According to recent reports from the Bank, global inflation remains high and broad-based, but it is starting to retreat in many countries due to lower energy prices and supply chain improvements. Although financial conditions have eased in recent months, they continue to be restrictive, and the Canadian dollar remains stable relative to the US dollar.
The Canadian economy has shown stronger growth than initially anticipated, despite excess demand and a tight labour market. However, the restrictive monetary policy is contributing to a slowdown in economic activity, as evidenced by the recent decline in household spending and a significant decrease in the housing market activity. Furthermore, rising interest rates are expected to negatively impact business investments, while weaker foreign demand will likely dampen exports.
The Bank estimates that the Canadian economy grew by 3.6% in 2022. Looking ahead, GDP growth is expected to slow to about 1% in 2023, followed by a slightly stronger pace of growth of around 2% in 2024.
Although inflation has eased in the second half of 2022, declining from 8.1% in June to 6.3% in December, food and shelter costs continue to rise, causing hardships for many Canadians. Despite short-term inflation expectations remaining elevated, recent data suggests that core inflation has probably peaked, as evidenced by the decline in the 3-month measures of core inflation.

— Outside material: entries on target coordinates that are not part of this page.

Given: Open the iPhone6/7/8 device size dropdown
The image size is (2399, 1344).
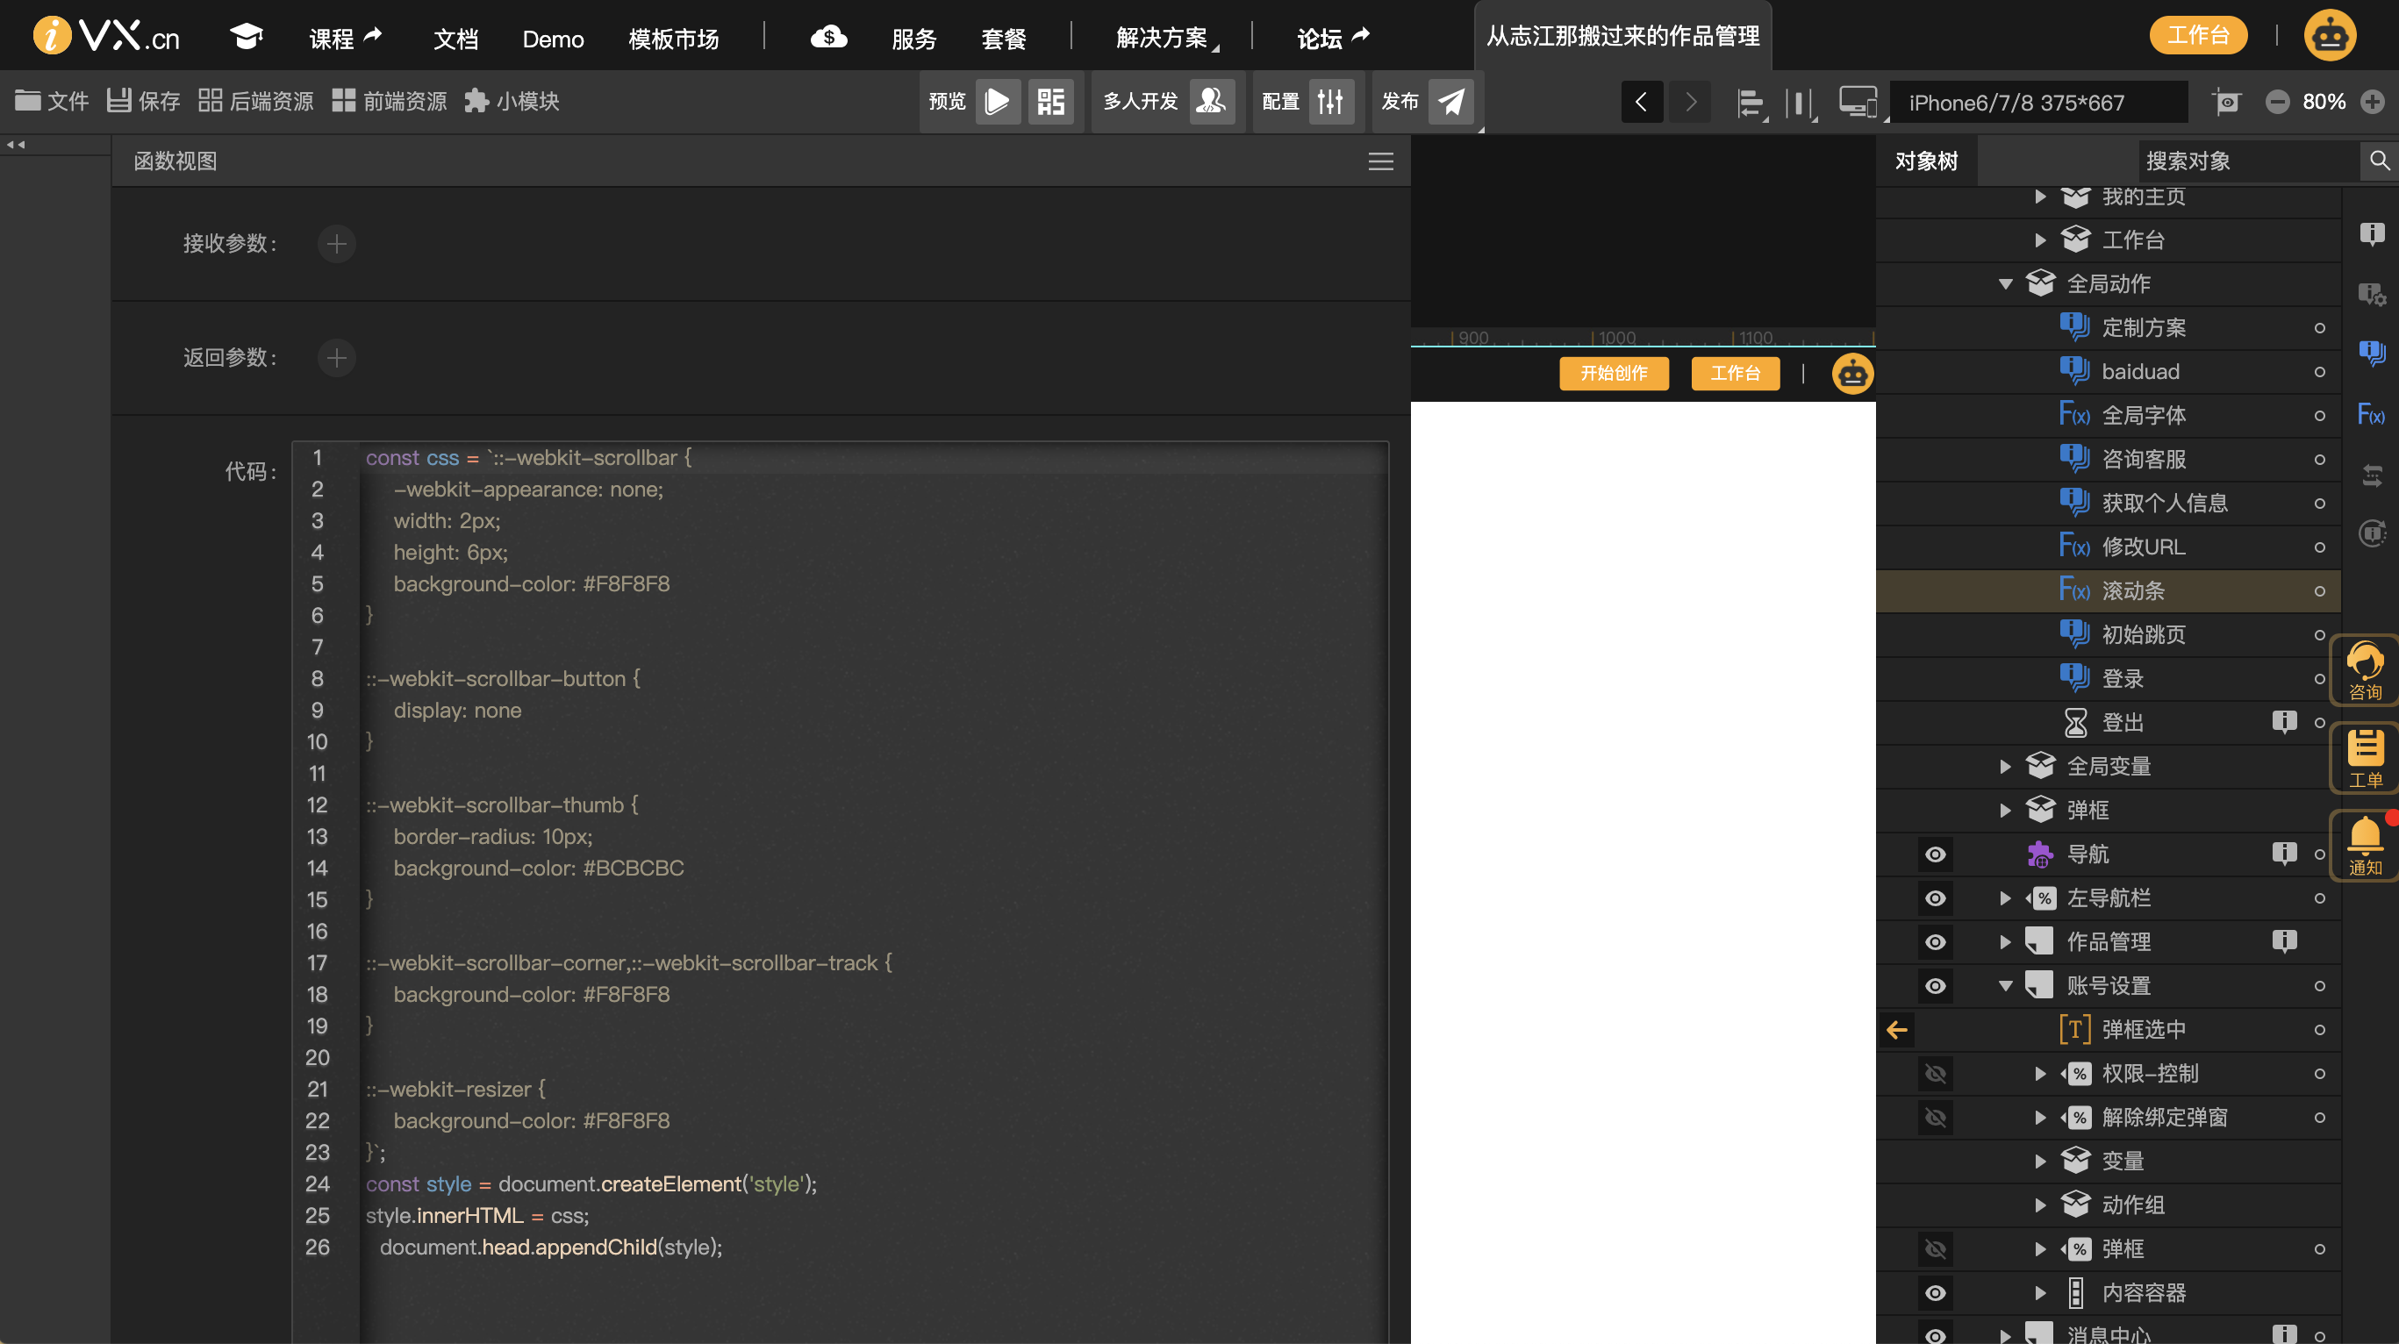Looking at the screenshot, I should pos(2038,102).
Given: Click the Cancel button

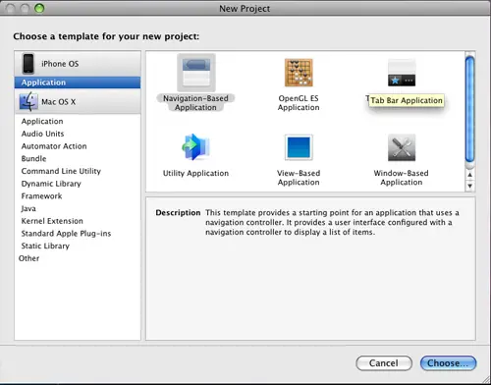Looking at the screenshot, I should (384, 363).
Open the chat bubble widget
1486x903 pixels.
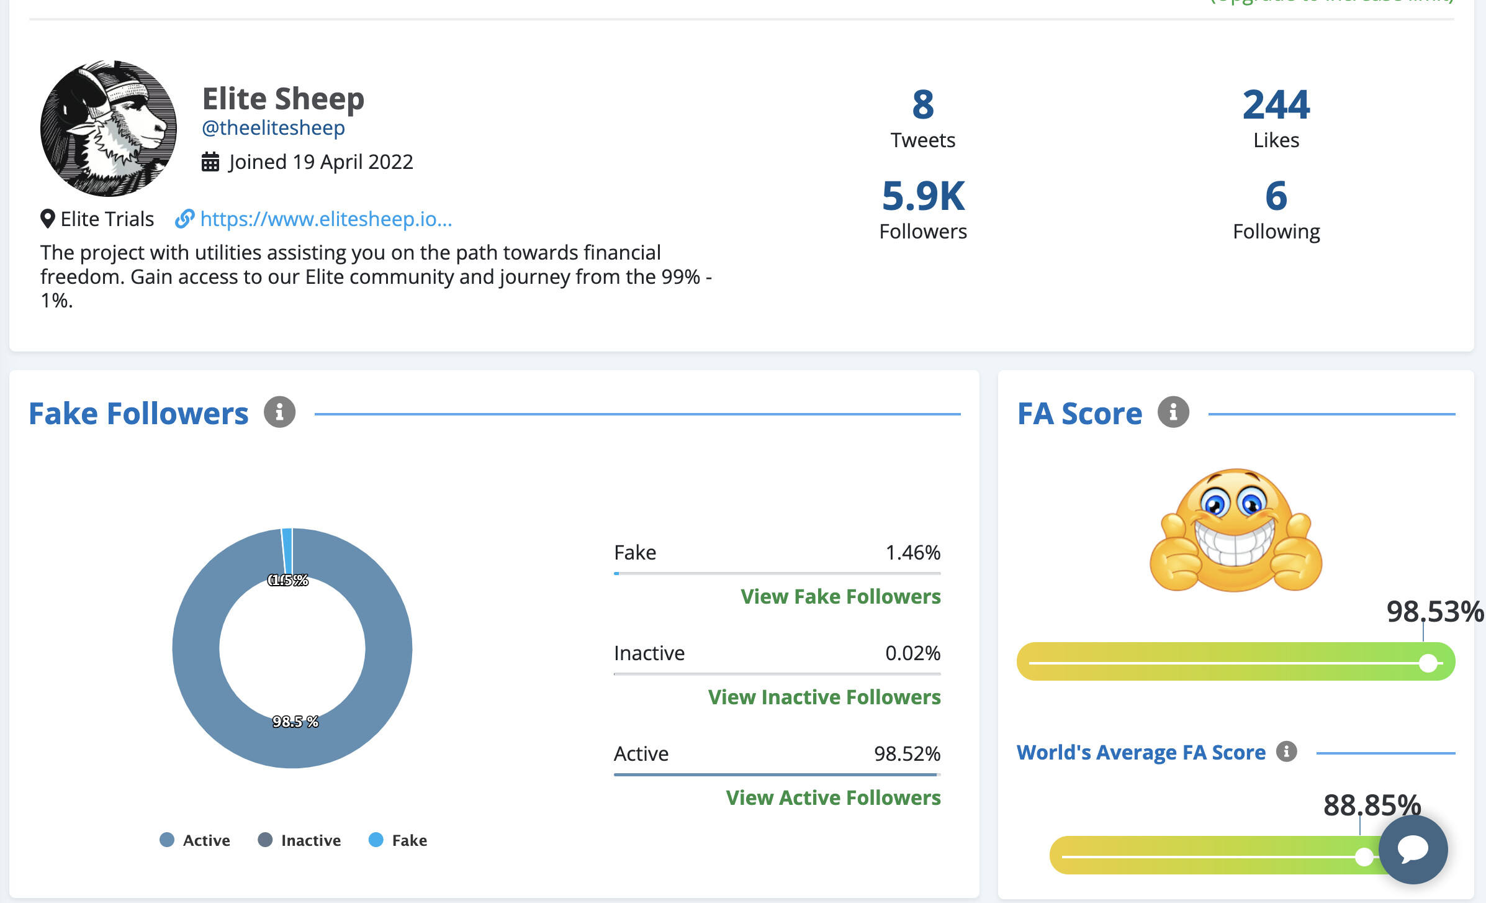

Overall, the Bank projects a significant pullback in CPI inflation this year, expected to come in at around 3% by mid-2023, with a further retreat to the Bank's 2% target by 2024. Lower energy prices, supply chain improvements, and rising interest rates are expected to be the primary contributing factors to lower inflation this year and next.
In conclusion, despite the challenges faced by the housing market in the current economic climate, the market intelligence report predicts a strong recovery in the near future. This prediction is based on the expected decline in mortgage rates and record-high immigration, which are expected to provide momentum for the housing market in 2024. As always, it is important for industry professionals to stay informed and vigilant in order to make the most of the opportunities presented by these market conditions and to always look at your property independently from the general market cycle.